There is no doubt that the telcos are looking to adopt virtualization in order to make their networks more efficient and ultimately save money. According to Toby Ford, AT&T’s area vice president for cloud technology strategy, since the debut of the iPhone in 2007, data traffic over AT&T’s network has increased 100,000 percent, straining the company’s sprawling infrastructure to the limits. As a result, AT&T needs to provide 300-400 percent more capacity every three years, with the same or less spend each year.

Beyond cost savings, the telcos are looking at three key other benefits for NFV.

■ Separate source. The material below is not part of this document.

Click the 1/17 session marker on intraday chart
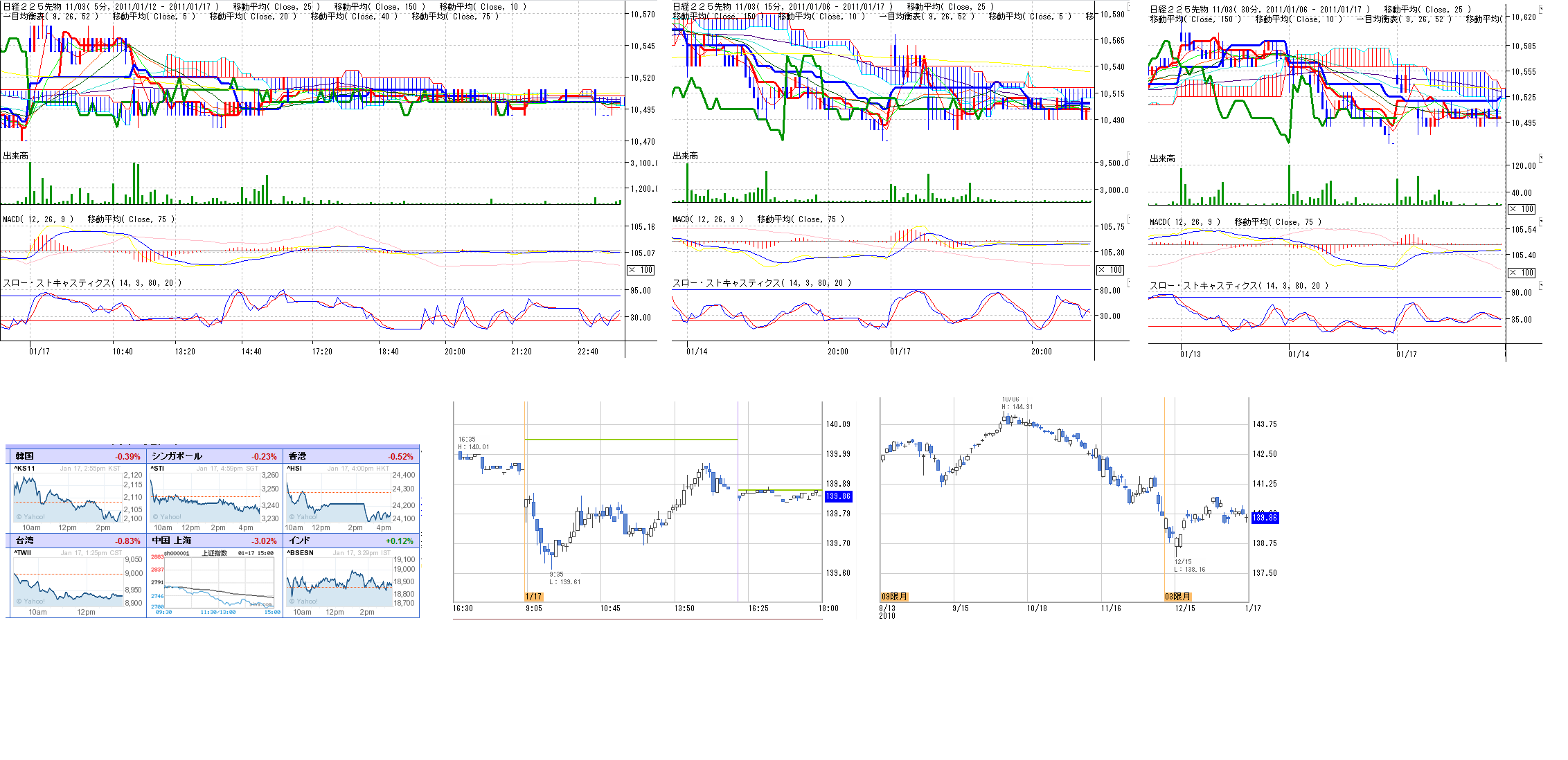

Common Ground: As stated in Part 1 of this blog – this is a culture change. Rather than developing their own solutions or getting their vendors to provide them with unique technologies, telcos now believe it is better to leverage the community, not just to reduce costs, but also to reduce risks. “The more we converge, the more we don’t fail,” said Margaret Chiosi, distinguished network architect at AT&T Labs and OPNFV’s president.

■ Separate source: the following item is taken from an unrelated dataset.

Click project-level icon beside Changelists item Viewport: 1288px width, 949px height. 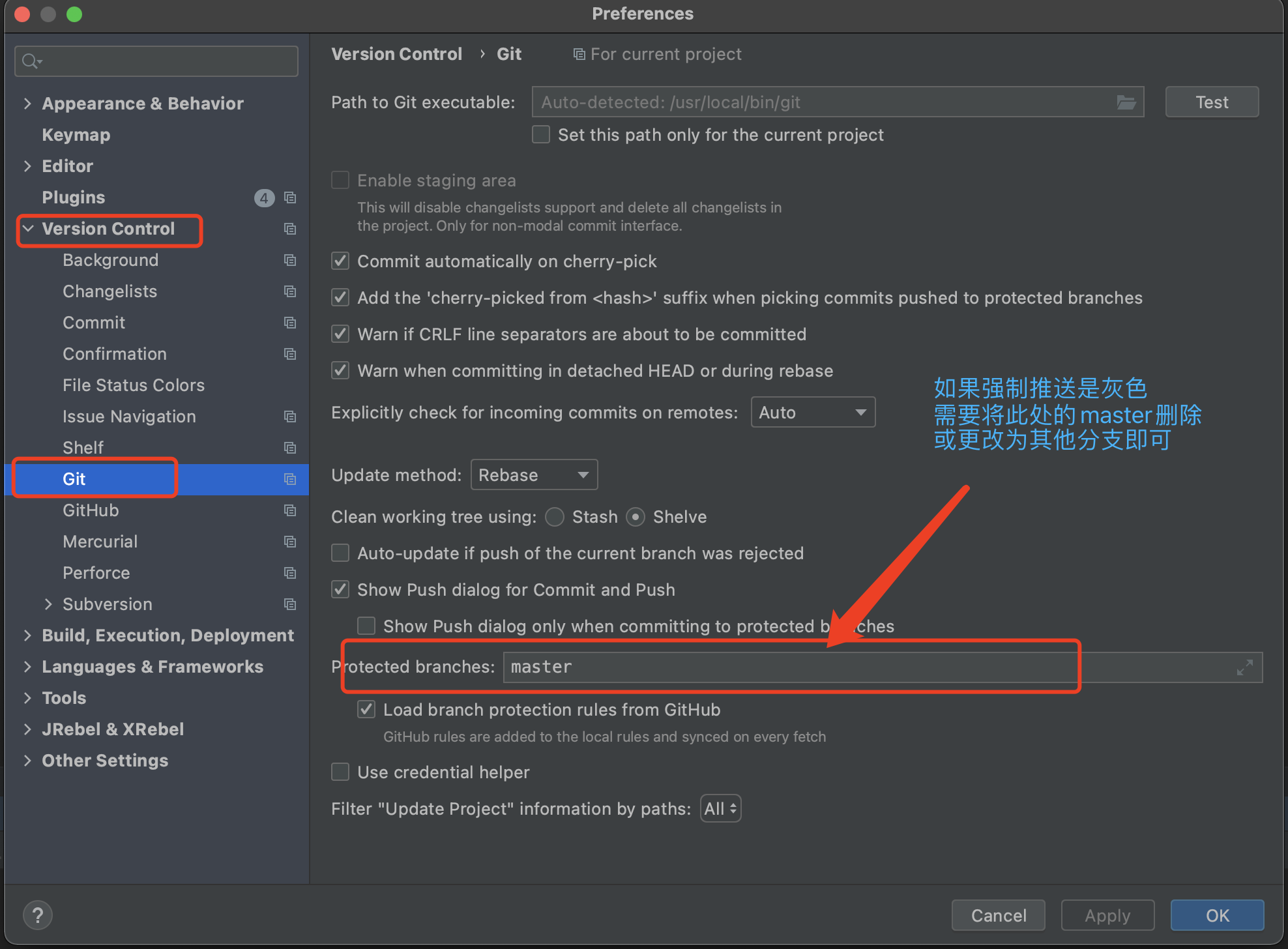pos(290,291)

An End to Vendor Lock-In: The days of just sticking with the traditional vendors are long gone as telcos have learned that innovation often comes from others.

Agility: “The No. 1 opportunity is really agility. To turn up some circuit across the country, it should be minutes instead of months,” said Bryan Sullivan, director of service standards for AT&T. “NFV is going to make it much more possible to gain new partners and bring in new services from new suppliers very quickly.”

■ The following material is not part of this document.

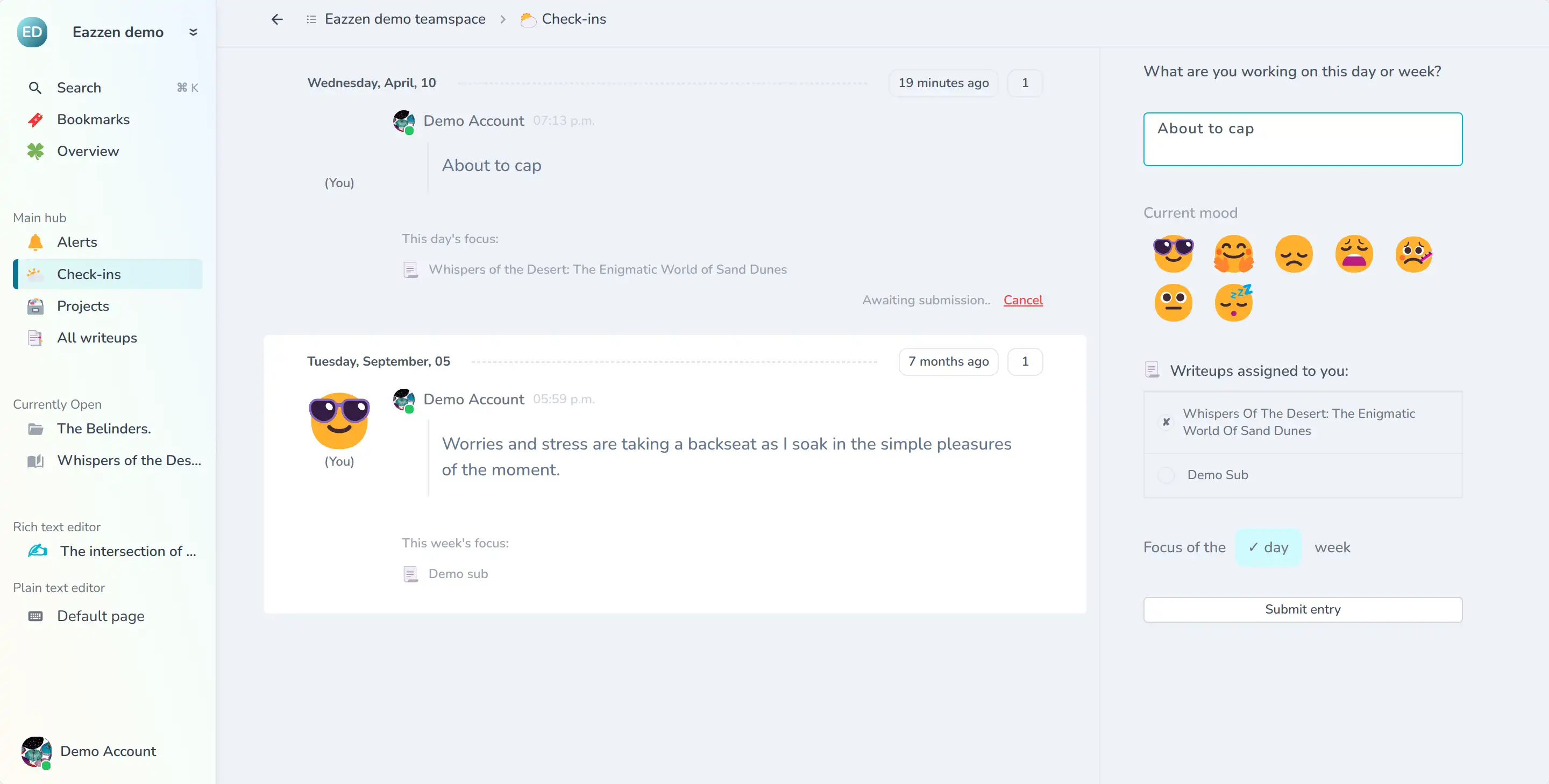Select the Demo Sub writeup radio
Screen dimensions: 1549x784
(x=1166, y=475)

5 | Resiliency & reliability in NFV is a hot topic for every telco

In almost every session at NFV World Congress, there was something to be said about Availability, Reliability or Resiliency. Although there is a working group in OPNFV on availability, it is still an open area of concern. During the sessions, several people used these terms interchangeably as if they were synonymous with one another. The fact is, although related, they have different meanings.

Availability is the percentage of time an equipment (or a network) is in an operable state (i.e. can access information or resources). Calculated as % Availability = Uptime / Total time.

Reliability is how long a system performs in its intended function before it fails. It is typically measured in Mean Time between Failures (MTBF) = total time in service / number of failures.

Resiliency is the ability to recover quickly from failures, to return to its original form or state just before the failure.

Therefore, a Highly Available (HA) system may not be Highly Reliable (HRel) or Highly Resilient (HRes). For example a five nines (99.999%) availability means the equipment (or network) is never inaccessible for more than 5 minutes in a one year period, which is pretty darn good. But what happens if every week it fails for just a few seconds and in the process causes every session to be initialized? You now have a highly available system but with poor reliability and resiliency – this is bad. Telcos that understand the meaning of carrier-grade appreciate stateful Fault Tolerance, which provides HA, HRel and HRes. This means when a fault happens, the applications and “system” continue to run (in a secondary entity) with the same states. This is what it means to be “carrier-grade.”